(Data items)
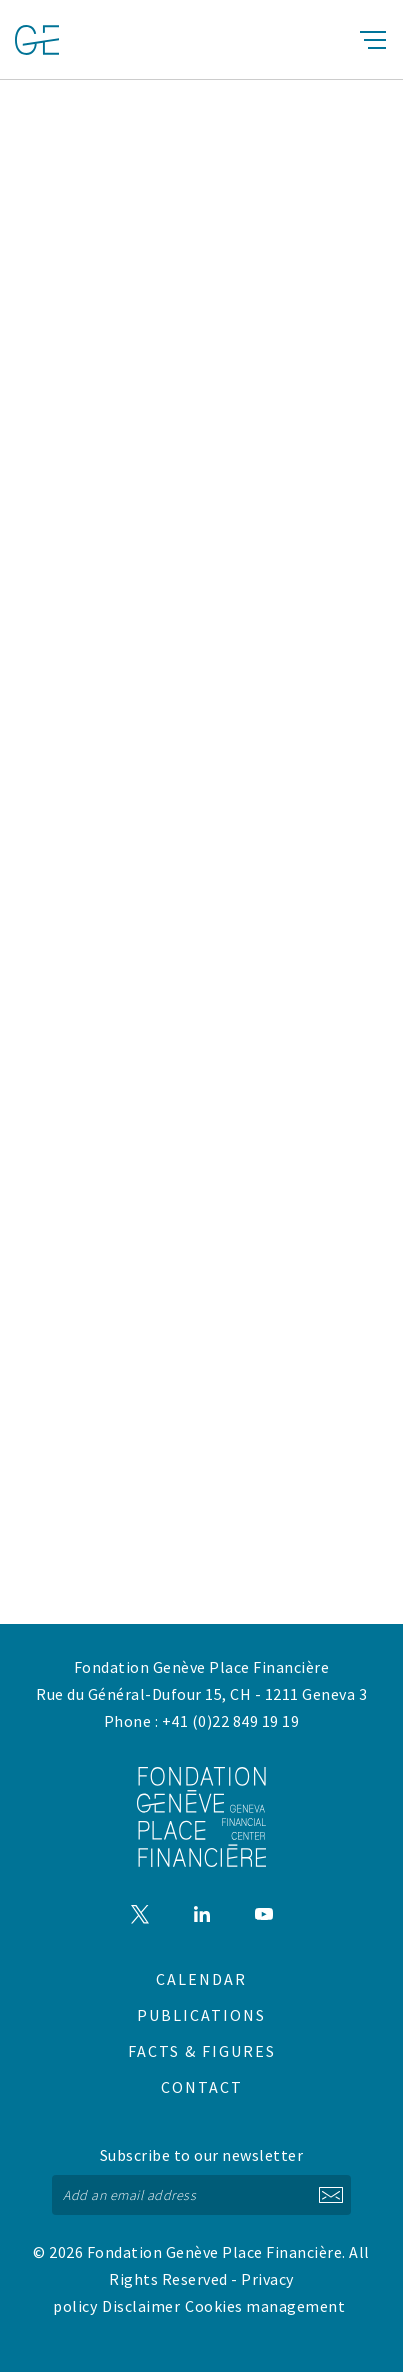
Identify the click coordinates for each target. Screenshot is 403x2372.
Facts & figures (202, 2051)
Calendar (201, 1979)
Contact (202, 2087)
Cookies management (265, 2306)
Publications (201, 2015)
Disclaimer (141, 2306)
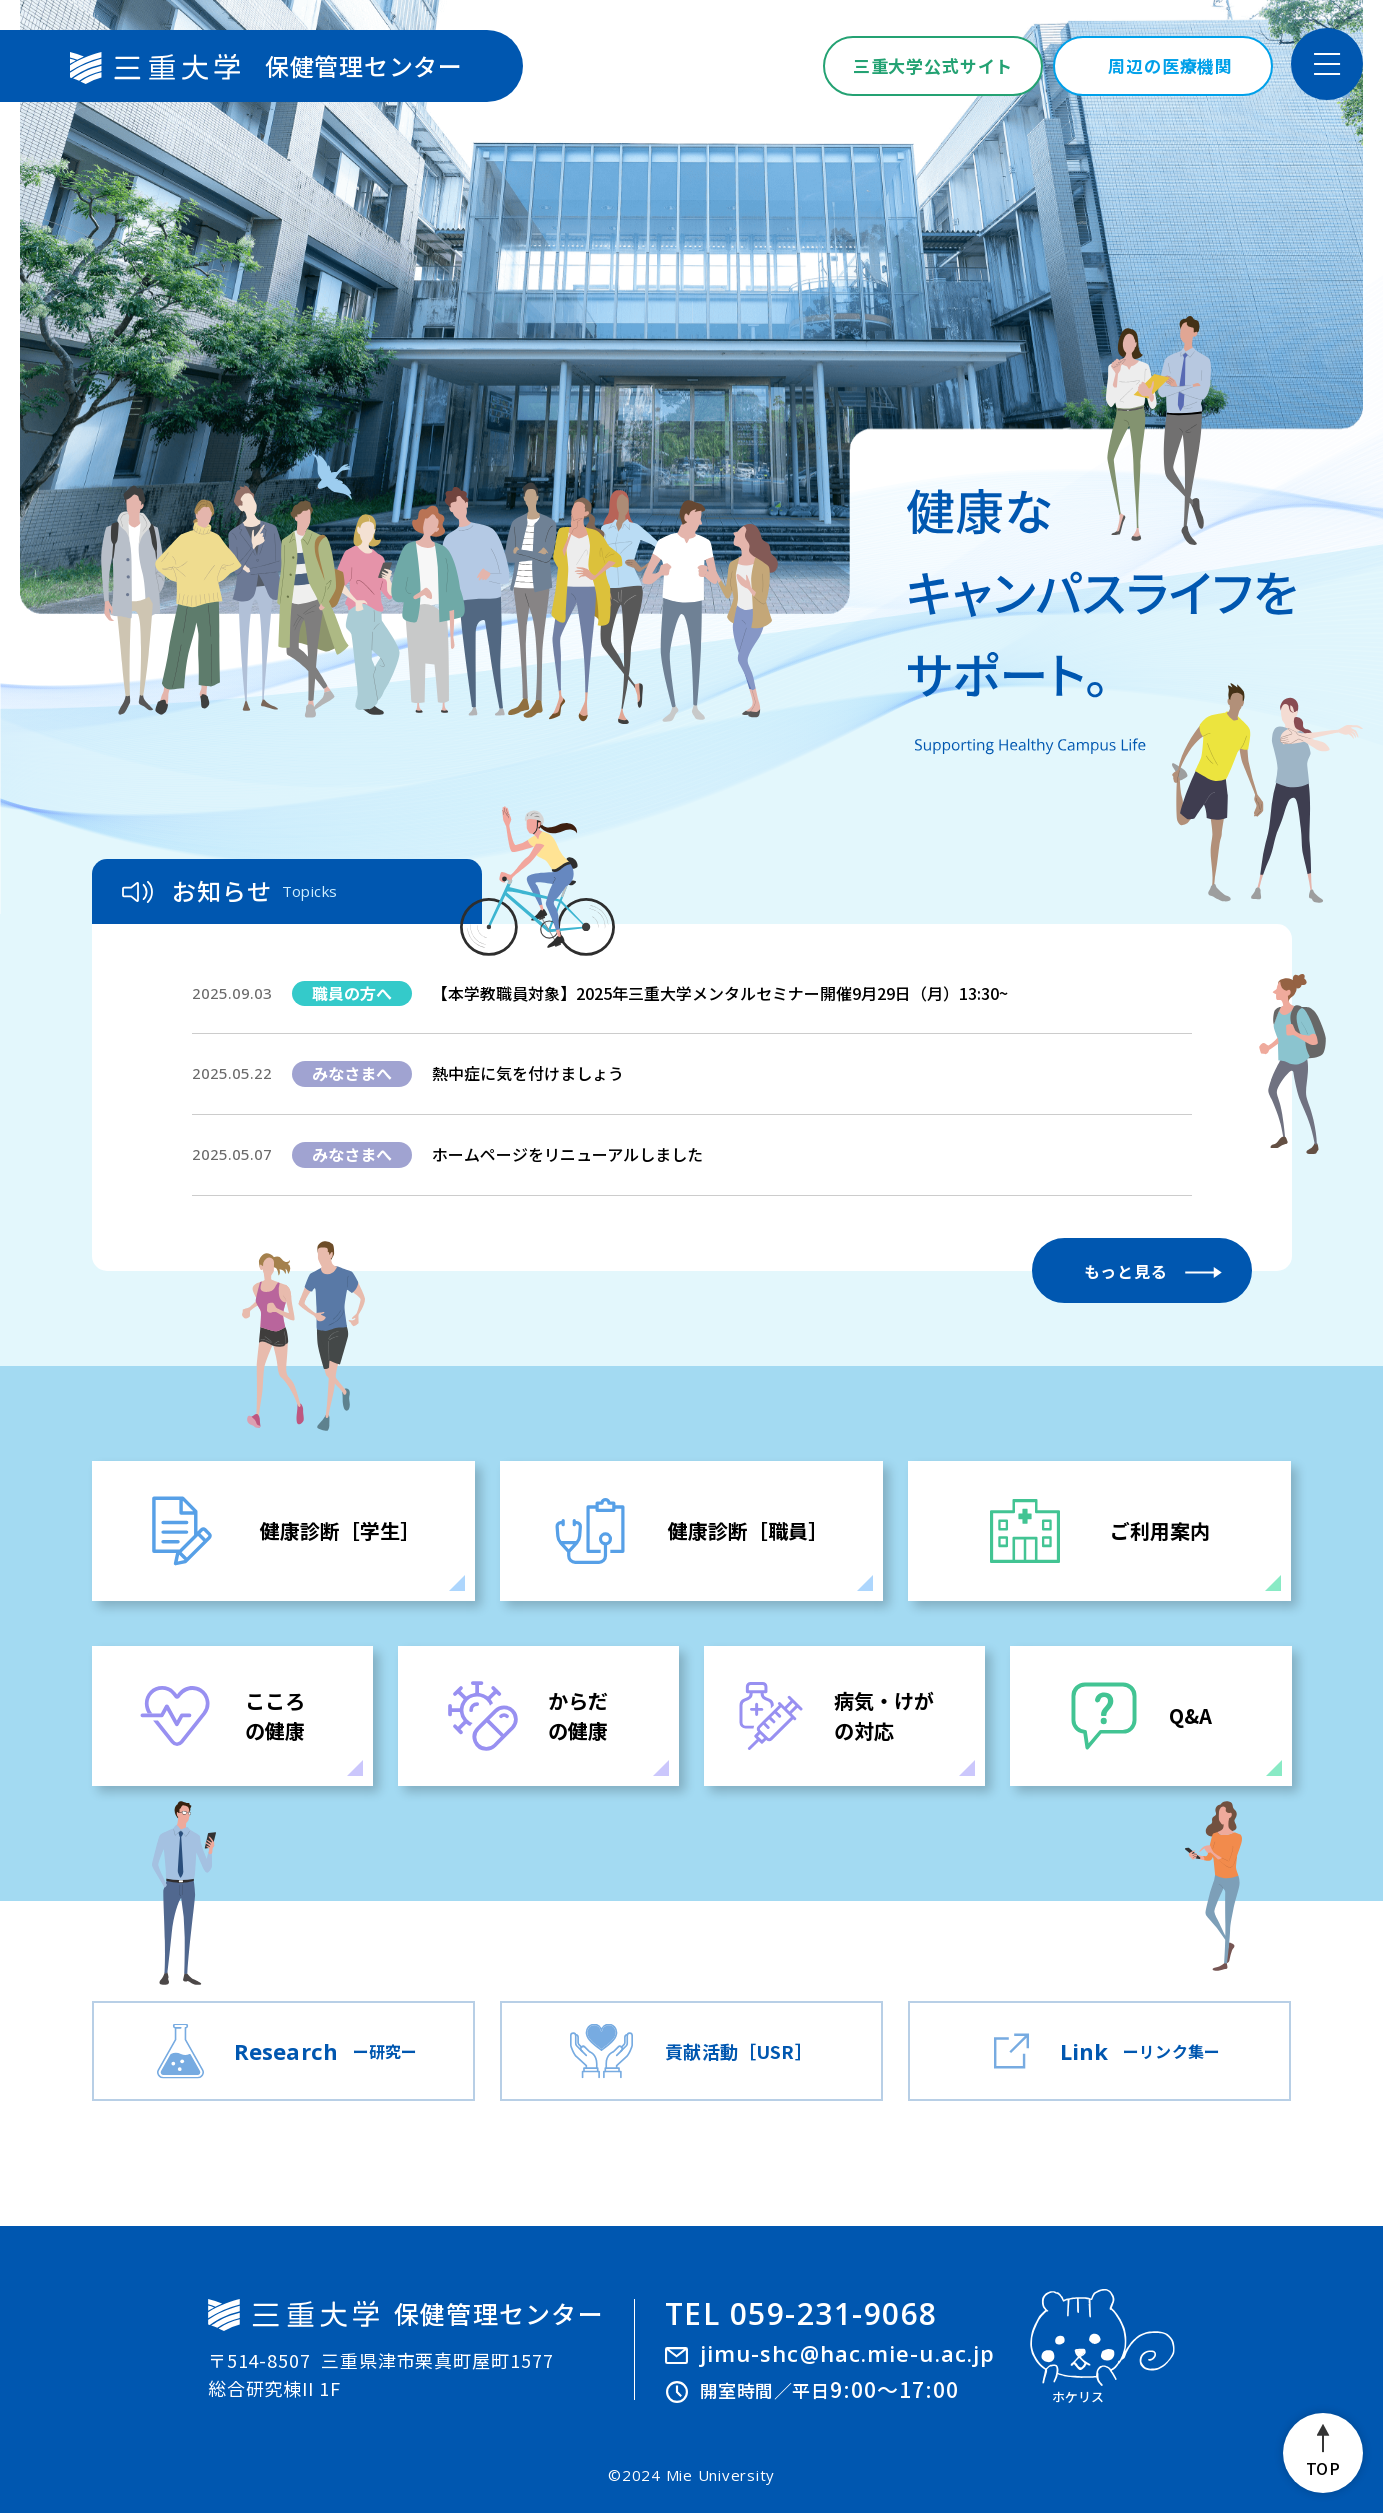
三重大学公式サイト (933, 65)
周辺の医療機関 (1170, 65)
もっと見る (1126, 1271)
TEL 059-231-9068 (801, 2314)
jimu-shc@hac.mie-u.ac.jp (847, 2353)
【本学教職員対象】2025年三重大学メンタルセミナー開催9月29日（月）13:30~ (720, 993)
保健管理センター (266, 66)
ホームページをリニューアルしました (567, 1154)
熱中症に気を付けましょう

__Exercise prompt__. List each line of the records that contains the string "target", copying the whole line. The match is case-sensitive.

__Task output__.
Identify the click coordinates for each target. Screenshot is 403x2372.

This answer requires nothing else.